BEGIN Given passage

On October 30, 2013, the Company, issued to Fairford, Michael Reinarts and John Birbeck (collectively, the “Lenders”) a Promissory Note (the “Note”) in the aggregate principal amount of $1,400,000 (the “Principal Amount”). As of August 1, 2014, Fairford beneficially owned 63.4% of the Company’s outstanding Class A common stock. Pursuant to the Note, the Company promised to pay to the Lenders, on demand made at any time following April 30, 2014, or if demand is not sooner made, on May 31, 2014 (such date, or if earlier, the date demand is made under the Note, the “Maturity Date”), the unpaid balance under the Note plus all interest accrued thereunder as of the Maturity Date in the following proportions: 80% to Fairford Holdings, Ltd., 10% to Michael Reinarts and 10% to John Birbeck. Advances as of December 31, 2013, totaled $1,400,000 under the Note. In February 2014, the Company paid the Lenders principal of $700,000 and all interest accrued to date. On April 17, 2014, the Company repaid all remaining principal and accrued interest under the Note.

On March 7, 2013, a proposal was made by Fairford, Michael Reinarts and John Birbeck (the “Buying Group”), to purchase all of the outstanding shares of stock of the Company for a cash purchase price of $0.29 per share (the “Proposal”). On December 30, 2013, the purchase price on the offer was increased to $0.40 per share (the “Revised Offer”). On June 14, 2014, the Special Committee of the Board rejected the Revised Offer. Upon being informed of the Special Committee’s rejection of the Revised Offer, the Buying Group informed the Company on June 14, 2014 that it would not be increasing and formally withdrew the Revised Offer. Accordingly, the Board disbanded the Special Committee effective immediately.

 

15


Table of Contents

Item 2. Management’s Discussion and Analysis of Financial Condition and Results of Operations.

Overview

The Company is comprised of two business segments: EIM and CAMRA. EIM designs, develops and provides electronic invoice presentment and analysis software that enables internet-based customer self-care for wireline, wireless and convergent providers of telecommunications services. EIM software and services are used primarily by telecommunications services providers to enhance their customer relationships while reducing the providers operational expenses related to paper-based invoice delivery and customer support relating to billing inquiries. CAMRA designs, develops and provides software and services used by enterprise, governmental, institutional end users and managed and hosted customers of service providers to manage their telecommunications service and equipment usage and to analyze voice, video, and data usage, record and monitor communications and perform administrative and back office functions such as cost allocation or client bill back. These applications are commonly available in the market as enterprise-grade products. Customers typically purchase the CAMRA products when upgrading or acquiring a new enterprise communications platform.

END Given passage
BEGIN Recorded information

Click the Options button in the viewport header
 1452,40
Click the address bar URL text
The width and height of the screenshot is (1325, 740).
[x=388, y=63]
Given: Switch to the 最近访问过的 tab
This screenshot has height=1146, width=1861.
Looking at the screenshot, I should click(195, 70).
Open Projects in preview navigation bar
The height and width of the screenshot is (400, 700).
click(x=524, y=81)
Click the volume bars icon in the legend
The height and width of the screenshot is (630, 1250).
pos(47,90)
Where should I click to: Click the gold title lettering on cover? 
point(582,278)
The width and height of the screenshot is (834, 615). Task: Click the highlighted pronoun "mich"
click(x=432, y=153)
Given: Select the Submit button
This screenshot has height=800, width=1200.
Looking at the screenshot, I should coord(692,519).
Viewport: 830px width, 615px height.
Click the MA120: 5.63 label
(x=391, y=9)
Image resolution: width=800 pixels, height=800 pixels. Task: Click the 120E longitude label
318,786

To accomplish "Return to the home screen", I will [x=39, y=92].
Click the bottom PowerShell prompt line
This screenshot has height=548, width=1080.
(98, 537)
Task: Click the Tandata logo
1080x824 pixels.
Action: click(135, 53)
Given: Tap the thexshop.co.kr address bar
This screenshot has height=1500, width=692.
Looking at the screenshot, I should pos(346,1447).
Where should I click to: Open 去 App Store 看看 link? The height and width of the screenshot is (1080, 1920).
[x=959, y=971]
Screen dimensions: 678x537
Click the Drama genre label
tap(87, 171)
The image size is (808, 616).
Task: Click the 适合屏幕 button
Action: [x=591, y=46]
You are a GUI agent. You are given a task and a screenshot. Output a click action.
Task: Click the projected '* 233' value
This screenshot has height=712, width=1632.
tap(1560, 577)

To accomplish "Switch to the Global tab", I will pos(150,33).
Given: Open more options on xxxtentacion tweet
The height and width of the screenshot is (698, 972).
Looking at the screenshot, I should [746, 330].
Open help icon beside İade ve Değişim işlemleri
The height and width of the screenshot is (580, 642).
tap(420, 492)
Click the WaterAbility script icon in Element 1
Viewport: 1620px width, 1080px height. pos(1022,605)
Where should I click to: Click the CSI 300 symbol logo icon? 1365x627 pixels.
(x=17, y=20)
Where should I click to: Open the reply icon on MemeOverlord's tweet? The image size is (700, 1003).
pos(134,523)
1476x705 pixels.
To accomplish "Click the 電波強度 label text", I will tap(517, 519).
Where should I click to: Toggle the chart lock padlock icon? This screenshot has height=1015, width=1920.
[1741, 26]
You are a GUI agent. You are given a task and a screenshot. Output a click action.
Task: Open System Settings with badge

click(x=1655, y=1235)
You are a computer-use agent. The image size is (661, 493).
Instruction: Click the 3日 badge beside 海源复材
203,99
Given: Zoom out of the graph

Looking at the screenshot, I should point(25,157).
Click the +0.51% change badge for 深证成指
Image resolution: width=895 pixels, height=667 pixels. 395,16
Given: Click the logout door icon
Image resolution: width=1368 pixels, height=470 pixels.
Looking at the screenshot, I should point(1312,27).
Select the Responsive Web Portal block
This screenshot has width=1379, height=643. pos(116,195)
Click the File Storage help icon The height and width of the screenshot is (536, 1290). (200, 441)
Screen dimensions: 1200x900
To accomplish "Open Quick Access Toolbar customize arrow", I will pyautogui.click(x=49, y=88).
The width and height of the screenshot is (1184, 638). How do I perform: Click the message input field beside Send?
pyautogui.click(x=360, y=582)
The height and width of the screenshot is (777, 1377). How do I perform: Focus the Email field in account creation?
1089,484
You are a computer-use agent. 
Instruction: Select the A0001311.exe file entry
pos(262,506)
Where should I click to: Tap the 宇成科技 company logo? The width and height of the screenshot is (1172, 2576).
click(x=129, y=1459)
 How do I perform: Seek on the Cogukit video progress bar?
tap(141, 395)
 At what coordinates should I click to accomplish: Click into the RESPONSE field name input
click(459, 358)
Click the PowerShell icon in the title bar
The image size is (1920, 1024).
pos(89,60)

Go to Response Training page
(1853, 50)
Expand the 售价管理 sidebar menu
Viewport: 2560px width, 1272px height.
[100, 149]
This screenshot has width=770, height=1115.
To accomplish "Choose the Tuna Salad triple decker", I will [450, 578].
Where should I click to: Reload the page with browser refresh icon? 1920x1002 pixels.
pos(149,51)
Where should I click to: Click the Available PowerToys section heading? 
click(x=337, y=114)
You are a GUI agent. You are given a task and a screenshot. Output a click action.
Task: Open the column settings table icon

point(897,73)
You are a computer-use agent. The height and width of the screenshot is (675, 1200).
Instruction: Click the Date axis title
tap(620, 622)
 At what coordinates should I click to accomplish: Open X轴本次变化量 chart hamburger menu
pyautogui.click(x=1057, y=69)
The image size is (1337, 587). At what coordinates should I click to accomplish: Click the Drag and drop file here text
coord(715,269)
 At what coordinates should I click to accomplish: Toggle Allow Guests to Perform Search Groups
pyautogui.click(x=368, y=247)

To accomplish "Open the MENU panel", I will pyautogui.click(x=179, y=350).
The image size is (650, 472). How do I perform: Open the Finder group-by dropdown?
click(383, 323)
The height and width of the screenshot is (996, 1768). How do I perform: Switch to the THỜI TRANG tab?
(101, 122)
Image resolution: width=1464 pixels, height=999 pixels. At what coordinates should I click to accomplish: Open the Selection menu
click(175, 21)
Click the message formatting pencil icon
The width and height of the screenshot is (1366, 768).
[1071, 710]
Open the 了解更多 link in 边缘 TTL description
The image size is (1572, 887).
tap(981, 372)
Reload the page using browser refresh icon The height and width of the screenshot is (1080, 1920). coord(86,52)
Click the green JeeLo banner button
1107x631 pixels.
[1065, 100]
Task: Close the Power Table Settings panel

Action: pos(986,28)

END Recorded information

The exercise: Print the part of the company filing excerpt that begins at the words "On March 7, 2013, a" and stops after "Committee effective immediately.", with no changes.

Answer:
On March 7, 2013, a proposal was made by Fairford, Michael Reinarts and John Birbeck (the “Buying Group”), to purchase all of the outstanding shares of stock of the Company for a cash purchase price of $0.29 per share (the “Proposal”). On December 30, 2013, the purchase price on the offer was increased to $0.40 per share (the “Revised Offer”). On June 14, 2014, the Special Committee of the Board rejected the Revised Offer. Upon being informed of the Special Committee’s rejection of the Revised Offer, the Buying Group informed the Company on June 14, 2014 that it would not be increasing and formally withdrew the Revised Offer. Accordingly, the Board disbanded the Special Committee effective immediately.